This case involves a complicated set of facts that gave rise to parallel proceedings in the United States and South Korea. In the U.S. proceeding, the plaintiff is an Illinois corporation and the defendants are South Korean corporation and two South Korean individuals. Plaintiff alleged that it formed a joint venture in South Korea with the defendants, and had sent certain equipment in exchange for increasing the plaintiff's share in the joint venture. The defendants allegedly refused to increase the share, and refused to return the equipment. The plaintiff sued for conversion, and when the defendants failed to appear, the plaintiff won a default judgment. When the plaintiff attempted to enforce the judgment in Korea, the defendants filed a motion to vacate. The court granted the motion, finding that it did not have personal jurisdiction over the defendants. The court also imposed sanctions on the plaintiff, finding the plaintiff lied to establish personal jurisdiction.

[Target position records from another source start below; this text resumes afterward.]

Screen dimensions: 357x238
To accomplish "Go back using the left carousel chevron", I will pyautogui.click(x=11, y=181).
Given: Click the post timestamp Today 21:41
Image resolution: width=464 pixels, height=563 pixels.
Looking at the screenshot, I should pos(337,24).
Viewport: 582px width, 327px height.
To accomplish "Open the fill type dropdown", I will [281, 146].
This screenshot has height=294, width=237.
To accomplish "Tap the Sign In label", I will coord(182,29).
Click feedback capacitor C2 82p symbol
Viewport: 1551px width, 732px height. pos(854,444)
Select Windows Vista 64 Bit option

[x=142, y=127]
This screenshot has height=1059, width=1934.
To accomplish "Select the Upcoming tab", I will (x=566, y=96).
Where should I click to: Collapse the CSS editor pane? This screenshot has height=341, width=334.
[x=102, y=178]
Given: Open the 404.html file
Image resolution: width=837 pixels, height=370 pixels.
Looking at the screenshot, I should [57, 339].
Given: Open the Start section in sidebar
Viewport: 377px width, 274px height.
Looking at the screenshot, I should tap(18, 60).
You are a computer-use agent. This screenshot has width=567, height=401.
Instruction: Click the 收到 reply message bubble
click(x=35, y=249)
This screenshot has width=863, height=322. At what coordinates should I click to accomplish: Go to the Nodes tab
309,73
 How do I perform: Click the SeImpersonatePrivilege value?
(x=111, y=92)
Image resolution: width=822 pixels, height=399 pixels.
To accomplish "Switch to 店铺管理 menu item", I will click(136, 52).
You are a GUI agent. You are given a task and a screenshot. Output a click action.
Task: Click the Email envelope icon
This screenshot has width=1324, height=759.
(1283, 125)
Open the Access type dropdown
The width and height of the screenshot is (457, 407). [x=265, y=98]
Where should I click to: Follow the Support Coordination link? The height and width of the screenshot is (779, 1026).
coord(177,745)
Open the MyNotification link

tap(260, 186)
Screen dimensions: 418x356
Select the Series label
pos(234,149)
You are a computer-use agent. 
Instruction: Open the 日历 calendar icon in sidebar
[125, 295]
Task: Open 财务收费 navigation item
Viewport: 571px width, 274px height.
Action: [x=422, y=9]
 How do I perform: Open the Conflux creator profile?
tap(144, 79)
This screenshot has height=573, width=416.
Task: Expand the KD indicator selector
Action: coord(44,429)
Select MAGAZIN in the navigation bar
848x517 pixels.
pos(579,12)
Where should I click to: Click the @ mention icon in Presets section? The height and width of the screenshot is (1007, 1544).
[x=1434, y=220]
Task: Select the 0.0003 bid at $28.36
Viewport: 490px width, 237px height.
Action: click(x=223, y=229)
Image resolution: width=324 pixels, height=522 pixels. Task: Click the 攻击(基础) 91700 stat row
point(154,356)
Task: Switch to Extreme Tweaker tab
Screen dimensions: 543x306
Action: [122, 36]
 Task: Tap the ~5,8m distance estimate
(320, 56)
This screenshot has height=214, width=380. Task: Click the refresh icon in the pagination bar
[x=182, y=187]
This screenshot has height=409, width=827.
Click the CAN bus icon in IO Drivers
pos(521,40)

The Court of Appeals affirmed. The court refused to review the corporate structure of the joint venture and focused only on the contacts that the defendants had. The court then found that a few business trips, followed by a contract with an Illinois corporation, do not together constitute sufficient minimum contacts. The court, however, ruled that sanctions were inappropriate as the trial court lacked the full information necessary to determine that the plaintiff had been untruthful.
The panel for this case was headed by Judge Diane Wood, and included Richard Posner. Talk about a heavy-hitting panel!
The full facts of this case is headache-inducting, but Judge Wood cuts through the weed by focusing on substance over form--which I believe is the correct approach. Rather than getting lost at the formal corporate structure, personal jurisdiction analysis is going to be about the actual interactions between the forum and the defendant.